» What this task involves:
Only the images are to be dropped; the records themselves must be repeated exactly.

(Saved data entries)
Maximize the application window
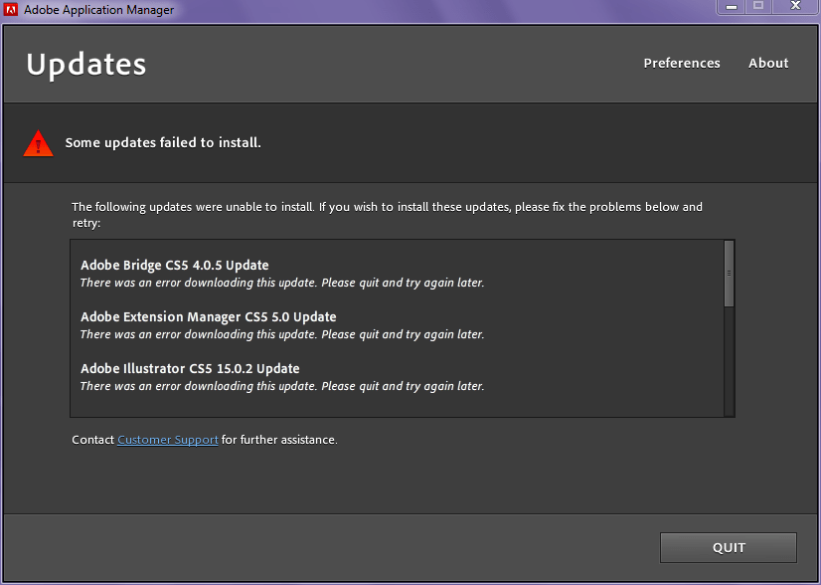coord(757,7)
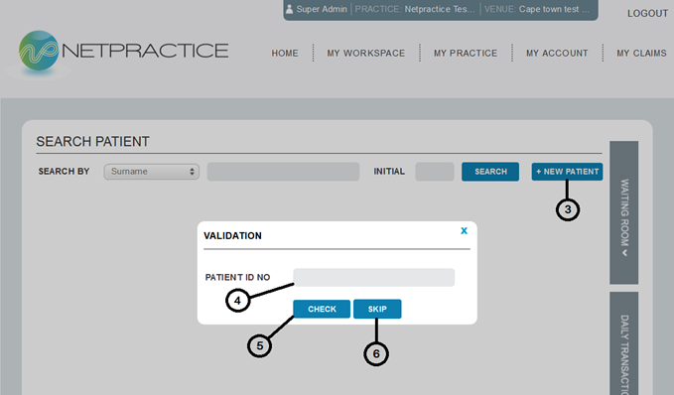Click the Skip button in Validation
Image resolution: width=674 pixels, height=395 pixels.
pyautogui.click(x=377, y=309)
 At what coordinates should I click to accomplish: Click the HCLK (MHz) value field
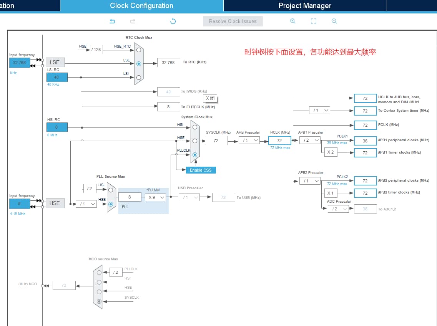point(279,141)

» Result for this exercise:
Maximize the application window
coord(757,7)
Click the Skip button in Validation
Image resolution: width=674 pixels, height=395 pixels.
pyautogui.click(x=377, y=309)
 At what coordinates should I click to accomplish: Click the HCLK (MHz) value field
point(279,141)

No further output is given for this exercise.